* [Work to complete]: Show every line of the records below that contains the word "Your".

* [Given data]:
§
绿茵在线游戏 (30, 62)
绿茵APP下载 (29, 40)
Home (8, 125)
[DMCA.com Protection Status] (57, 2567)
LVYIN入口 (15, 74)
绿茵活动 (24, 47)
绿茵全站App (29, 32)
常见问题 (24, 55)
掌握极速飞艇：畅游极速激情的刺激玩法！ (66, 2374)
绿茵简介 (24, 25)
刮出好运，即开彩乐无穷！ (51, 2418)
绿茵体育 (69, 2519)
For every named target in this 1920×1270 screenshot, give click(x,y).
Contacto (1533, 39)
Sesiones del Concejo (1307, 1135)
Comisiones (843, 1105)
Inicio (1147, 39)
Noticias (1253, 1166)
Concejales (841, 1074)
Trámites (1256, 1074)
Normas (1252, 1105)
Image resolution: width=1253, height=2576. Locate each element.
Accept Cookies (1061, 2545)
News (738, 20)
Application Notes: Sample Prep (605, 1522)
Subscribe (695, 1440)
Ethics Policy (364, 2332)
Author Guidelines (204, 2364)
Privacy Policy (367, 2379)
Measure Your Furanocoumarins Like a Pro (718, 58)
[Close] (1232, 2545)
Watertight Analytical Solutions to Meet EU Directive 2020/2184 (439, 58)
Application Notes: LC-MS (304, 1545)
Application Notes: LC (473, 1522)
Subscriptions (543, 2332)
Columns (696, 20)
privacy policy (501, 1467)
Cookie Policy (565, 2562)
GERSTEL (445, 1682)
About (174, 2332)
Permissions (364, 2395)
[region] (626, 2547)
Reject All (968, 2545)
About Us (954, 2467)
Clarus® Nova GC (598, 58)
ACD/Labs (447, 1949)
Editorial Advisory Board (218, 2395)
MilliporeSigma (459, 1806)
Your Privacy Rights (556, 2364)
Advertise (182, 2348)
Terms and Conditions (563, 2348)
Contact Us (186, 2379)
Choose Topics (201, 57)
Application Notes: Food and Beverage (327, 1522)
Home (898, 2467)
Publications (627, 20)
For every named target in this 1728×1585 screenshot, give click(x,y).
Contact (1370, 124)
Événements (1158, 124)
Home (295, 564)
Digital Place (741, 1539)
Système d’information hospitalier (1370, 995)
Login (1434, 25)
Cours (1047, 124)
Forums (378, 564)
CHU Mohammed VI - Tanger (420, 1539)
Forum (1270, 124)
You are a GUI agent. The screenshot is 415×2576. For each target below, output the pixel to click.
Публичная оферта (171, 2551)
§
* [Task answer]:
Measure Your Furanocoumarins Like a Pro (718, 58)
Your Privacy Rights (556, 2364)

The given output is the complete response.